Text
*** Begin section ***

Wednesday, October 31, 2012

Touchez pas au grisbi (1954) Spine #271

In the middle of being buried with Closely Watched Trains, Rear Window and The Third Man, I snuck in another movie (well, two in fact – we went to see Nosferatu at the AFI with a live accompaniment).  This will be quick, and for that, I apologize, because this film deserves more. 

Touchez pas au grisbi can be placed alongside Rififi, Bob le Flambeur, Shoot the Piano Player and (maybe) Breathless as great French noir (I haven’t seen Pepe le Moko but am moving it to the top of my queue).  More is going on in Breathless than that (the neo-realism just takes it to a different level).  But these films about crime and criminals are incredibly seductive.  The protagonists are assured and well-dressed, astute and experienced.  The cinematography is both pared down and lush at the same time.  And you cannot escape the time period.

I didn’t know anything about this film before seeing it, so when Jean Gabin came on, I was all like “Hey!  It’s the guy from Grand Illusion!”  I apparently have not seen enough Jean Gabin in my life and need to remedy that (moving Port of Shadows up and omg he’s in Renoir’s The Lower Depths?!).  He’s older in this film (17 years older than he was in GI).  The movie centers on Max, yet another criminal looking to get out of crime.  Even though he is known as Max “the Liar,” everyone he comes in contact with seems to have a respect, if not an affinity, for Max.  For a criminal to command that type of respect is curious.  We as an audience trust him right away, based on his treatment of and by other characters.

*** End section ***

Data below

*** Begin section ***

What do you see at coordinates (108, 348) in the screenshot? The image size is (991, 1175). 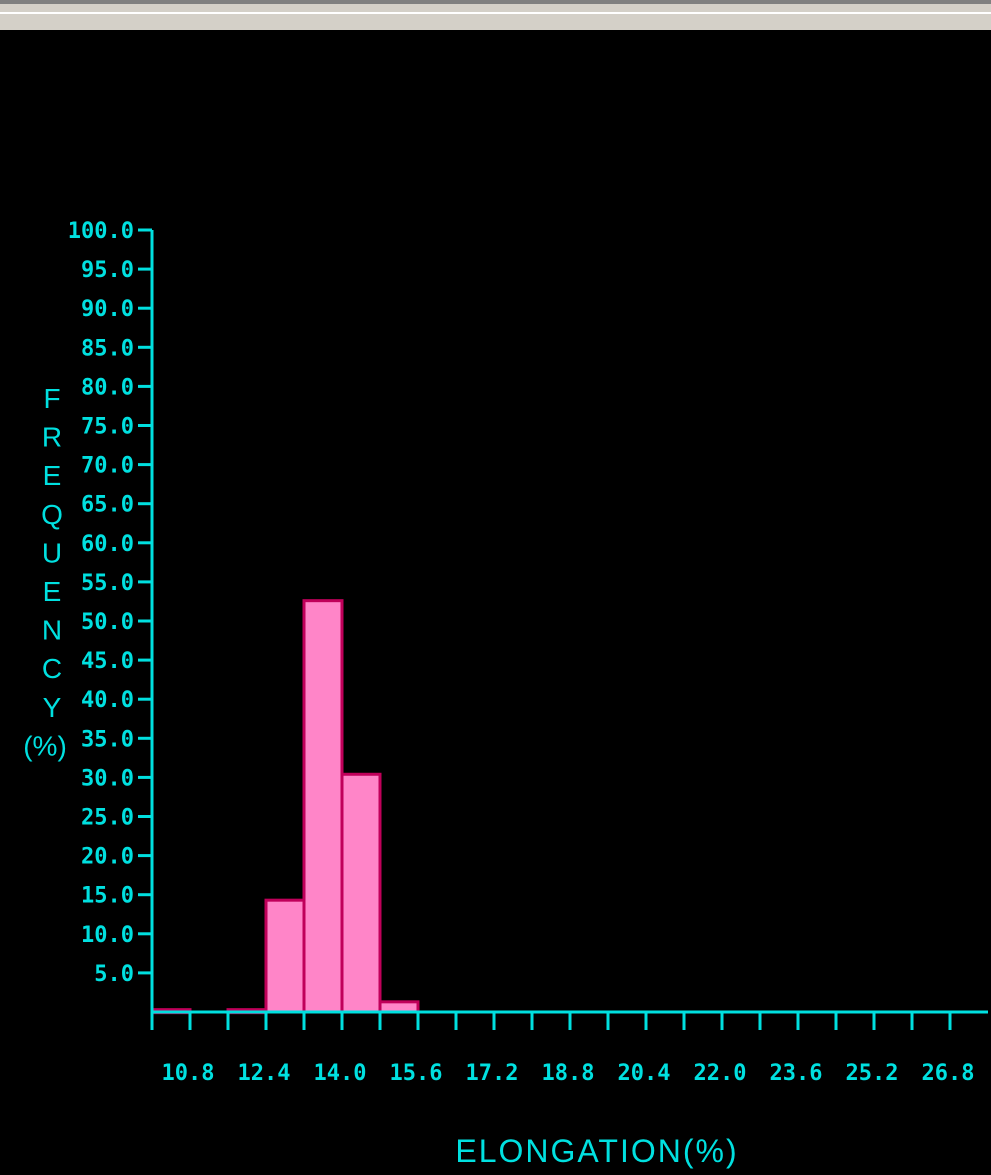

*** End section ***

What you have to do
Copy out the entire blog post on Touchez pas au grisbi word for word, from its date line through its last sentence. The material plays no part in this.

Result
Wednesday, October 31, 2012

Touchez pas au grisbi (1954) Spine #271

In the middle of being buried with Closely Watched Trains, Rear Window and The Third Man, I snuck in another movie (well, two in fact – we went to see Nosferatu at the AFI with a live accompaniment).  This will be quick, and for that, I apologize, because this film deserves more. 

Touchez pas au grisbi can be placed alongside Rififi, Bob le Flambeur, Shoot the Piano Player and (maybe) Breathless as great French noir (I haven’t seen Pepe le Moko but am moving it to the top of my queue).  More is going on in Breathless than that (the neo-realism just takes it to a different level).  But these films about crime and criminals are incredibly seductive.  The protagonists are assured and well-dressed, astute and experienced.  The cinematography is both pared down and lush at the same time.  And you cannot escape the time period.

I didn’t know anything about this film before seeing it, so when Jean Gabin came on, I was all like “Hey!  It’s the guy from Grand Illusion!”  I apparently have not seen enough Jean Gabin in my life and need to remedy that (moving Port of Shadows up and omg he’s in Renoir’s The Lower Depths?!).  He’s older in this film (17 years older than he was in GI).  The movie centers on Max, yet another criminal looking to get out of crime.  Even though he is known as Max “the Liar,” everyone he comes in contact with seems to have a respect, if not an affinity, for Max.  For a criminal to command that type of respect is curious.  We as an audience trust him right away, based on his treatment of and by other characters.